-- INPUT MATERIAL follows --

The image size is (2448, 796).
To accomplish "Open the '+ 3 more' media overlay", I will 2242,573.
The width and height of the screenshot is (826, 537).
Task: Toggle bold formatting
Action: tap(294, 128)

-- INPUT MATERIAL concluded --

== TRY IT ==
In full and without error, transcribe each of the entries.

== COMPLETED TASK ==
The image size is (2448, 796).
To accomplish "Open the '+ 3 more' media overlay", I will 2242,573.
The width and height of the screenshot is (826, 537).
Task: Toggle bold formatting
Action: tap(294, 128)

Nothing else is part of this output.